++++ TRECHO PARA ANÁLISE ++++

Assim, a pena foi reduzida para dois anos de reclusão, o que resultou na prescrição da pretensão punitiva em relação ao crime de concussão. Isso porque entre a data do recebimento da denúncia e a publicação da sentença passaram-se mais de quatro anos (HC 243.475).
Processos separados
O militar que comete crimes pode ser julgado pela Justiça Militar e pela Justiça Federal? Para a Quinta Turma, pode se os crimes forem distintos. Foi o que ocorreu com um policial militar acusado de integrar quadrilha voltada à exploração de bingos e máquinas caça-níqueis no Rio de Janeiro.
O esquema incluía crimes autônomos contra a administração pública, como corrupção de agentes públicos, corrupção passiva com infração do dever funcional, facilitação de contrabando, tráfico de influência, lavagem de dinheiro, sonegação fiscal, entre outros.
Alguns desses crimes estão previstos simultaneamente no Código Penal e no Código Penal Militar. Ou seja, houve crimes militares e federais. O policial, major da PM, foi absolvido pela Justiça Militar. Por essa razão, ele pediu ao STJ o trancamento da ação penal na Justiça Federal por facilitar o contrabando ou descaminho e formação de quadrilha, respectivamente artigos 318 e 288 do CP.
Para os ministros, não há falta de justa causa para ação penal na Justiça Federal em razão da absolvição na Justiça Militar, porque os fatos criminosos são distintos, apesar de cometidos no mesmo contexto fático (O número do processo referente a este caso não é divulgado em razão de sigilo judicial).
Progressão de regime
Com base no entendimento do STJ de que a Lei de Execução Penal (LEP) se aplica aos condenados por crimes militares, a Quinta Turma decidiu que é possível a progressão de regime de cumprimento de pena em estabelecimento militar. O benefício foi contestado pelo Ministério Público do Rio Grande do Sul.
A decisão destaca que a legislação militar nada diz sobre a possibilidade de progressão de regime para os condenados que cumprem pena em penitenciária militar. O artigo 2º, parágrafo único, da LEP indica sua aplicação apenas para militares recolhidos a estabelecimento sujeito à jurisdição ordinária. Já o artigo 3º do Código de Processo Penal Militar prevê a aplicação da legislação processual penal comum nos casos omissos.

++++ TRECHOS DAS ENTRADAS ++++

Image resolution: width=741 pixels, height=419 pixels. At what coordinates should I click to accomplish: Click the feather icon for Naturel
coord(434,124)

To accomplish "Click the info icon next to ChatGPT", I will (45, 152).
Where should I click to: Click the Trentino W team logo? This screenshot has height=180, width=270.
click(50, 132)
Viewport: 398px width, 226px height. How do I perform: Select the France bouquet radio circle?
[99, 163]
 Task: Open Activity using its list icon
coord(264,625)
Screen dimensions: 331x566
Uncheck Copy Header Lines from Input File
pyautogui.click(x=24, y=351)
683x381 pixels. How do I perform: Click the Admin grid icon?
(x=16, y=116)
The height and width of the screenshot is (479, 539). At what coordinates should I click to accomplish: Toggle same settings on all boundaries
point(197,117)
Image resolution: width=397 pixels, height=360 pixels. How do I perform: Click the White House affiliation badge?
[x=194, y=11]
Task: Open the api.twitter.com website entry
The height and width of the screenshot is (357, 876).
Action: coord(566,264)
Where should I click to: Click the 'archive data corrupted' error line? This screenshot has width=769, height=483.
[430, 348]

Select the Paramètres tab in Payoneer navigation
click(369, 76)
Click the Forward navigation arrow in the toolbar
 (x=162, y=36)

++++

Responda com base no trecho para análise:
(a) Para quanto tempo de reclusão a pena foi reduzida no caso do HC 243.475?
(b) Qual era o posto do policial militar absolvido pela Justiça Militar?
(c) Que órgão contestou o benefício da progressão de regime em estabelecimento militar?

(a) Dois anos de reclusão.
(b) Major da PM.
(c) O Ministério Público do Rio Grande do Sul.